In yet another data point for why you should never commit your cash to any digital good that is protected by DRM, Yahoo Music is shutting down their authorization servers this fall. What I just said goes double for anything that requires a server hit to authorize or reauthorize. Some day, the server will not be there, because the company has gone out of business or been purchased or, like Yahoo, just decided it is too much trouble to provide ongoing service of the goods you bought in good faith. Pay attention everyone, because sooner or later this is what happens to everything purchased digitally and protected by DRM that requires central servers.
I used to be in this business when I worked for Intertrust. I’m still working off the karmic debt for that (although getting screwed up the butt on the failed stock was a big downpayment). At the time DRM seemed rational enough and now I have completely reversed that opinion. The worst part is that almost always, these goods have a price markup because of the costs of the DRM provider in the chain. In reality, they should be discounted because of the lowered utility to you and the risk you bear of one day not being able to listen to your songs or watch your movies or play your games.

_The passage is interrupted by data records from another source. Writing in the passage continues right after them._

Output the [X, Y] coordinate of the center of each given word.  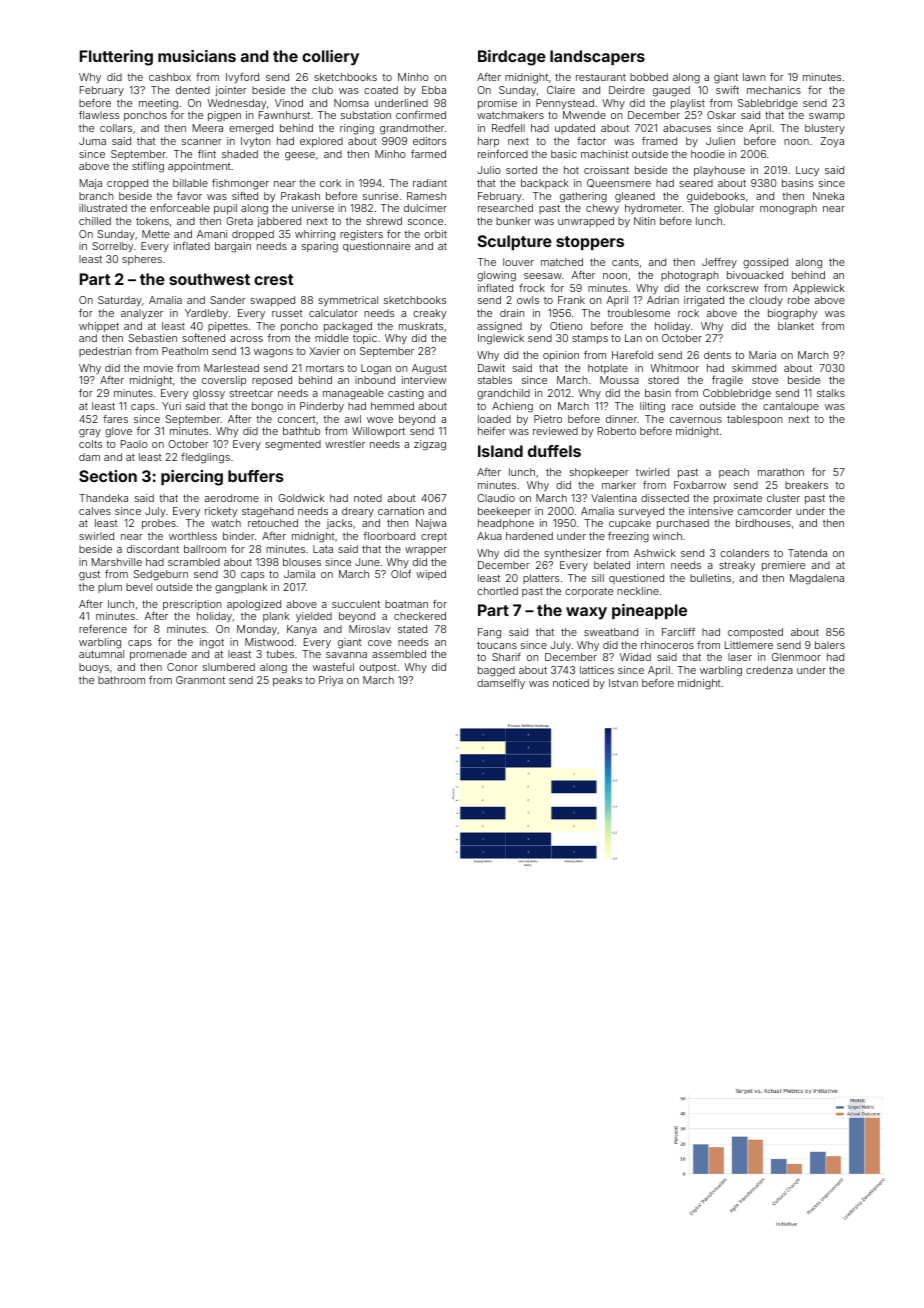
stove [765, 380]
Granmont [200, 680]
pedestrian [105, 352]
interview [424, 380]
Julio [489, 170]
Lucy [807, 171]
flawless [99, 114]
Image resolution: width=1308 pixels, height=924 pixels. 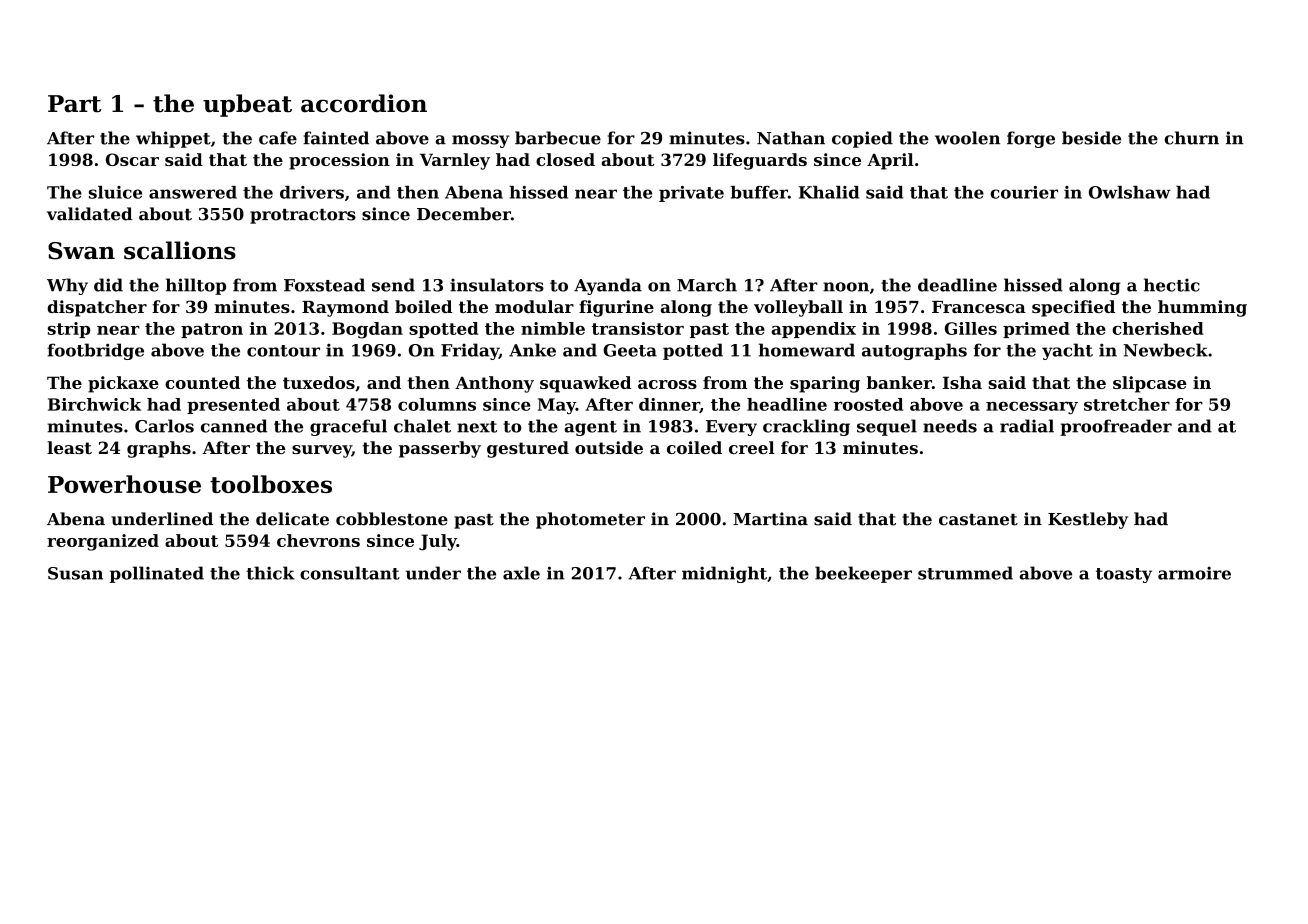 What do you see at coordinates (318, 540) in the screenshot?
I see `chevrons` at bounding box center [318, 540].
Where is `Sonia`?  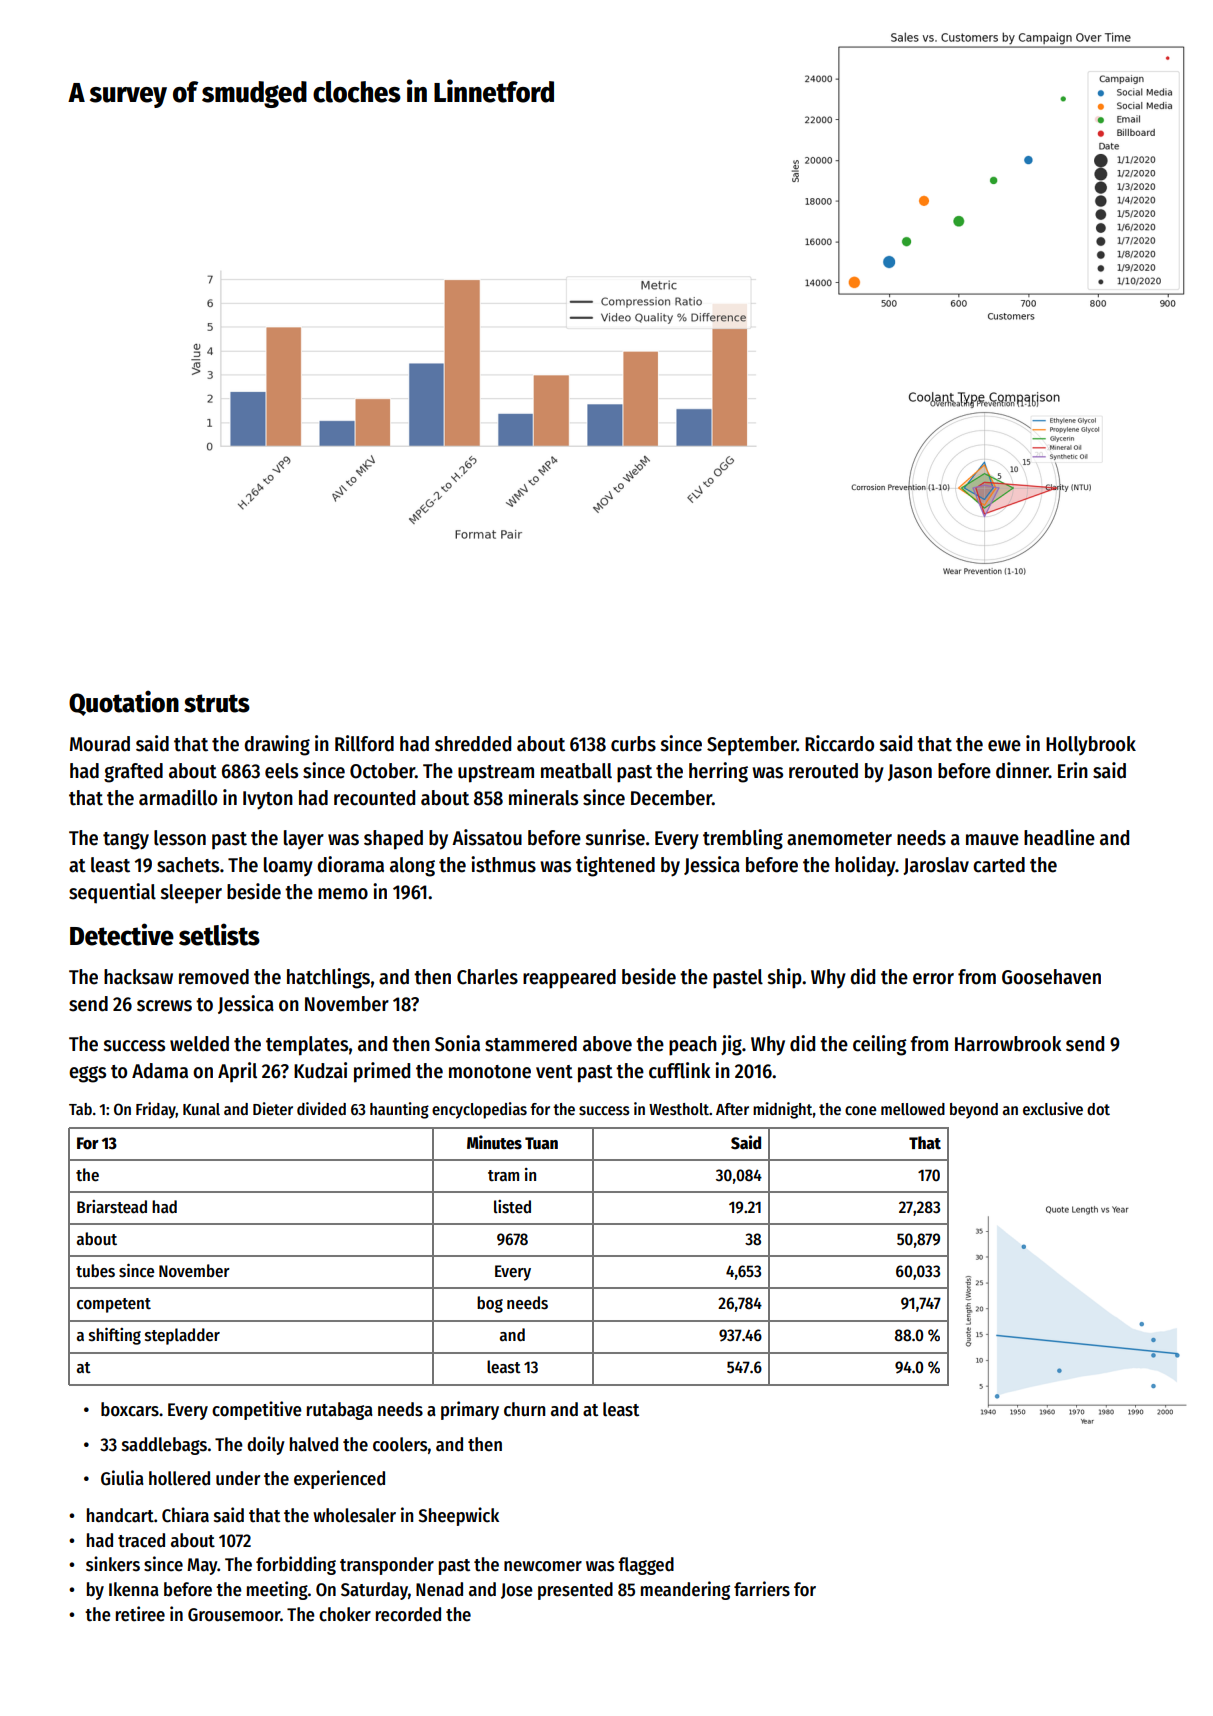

At Intertrust. our system worked by generating keys that were based on a fingerprint of your system. If you changed anything, the fingerprint changed and the keys stopped working, needing a new one to be served. That would include reinstalling the OS, changing a hard drive or MAC address, etc. Basically, make any substantive change to the hardware or OS and you invalidate those digital goods. That is the fate awaiting all the Yahoo Music customers (both of them.) Things will work up until a change and then it is over. Eventually something will fail or you will buy a new computer and there goes that.
So my friends, pay attention to this. It’s time to cut off this style of doing business at the wallet by dropping the demand for such goods to zero. If you trust the market like most libertarian leaning geeks, making sure there is no profit in DRM will get rid of it more effectively than a million words of rhetoric. I’ve bought digital goods that I can no longer access and that will never happen again. It’s not unlike the group dynamics of vaccination or going on strike – it only takes a small percentage of group members breaking out to undermine the whole effort. Don’t pay for DRM goods and help the digital world.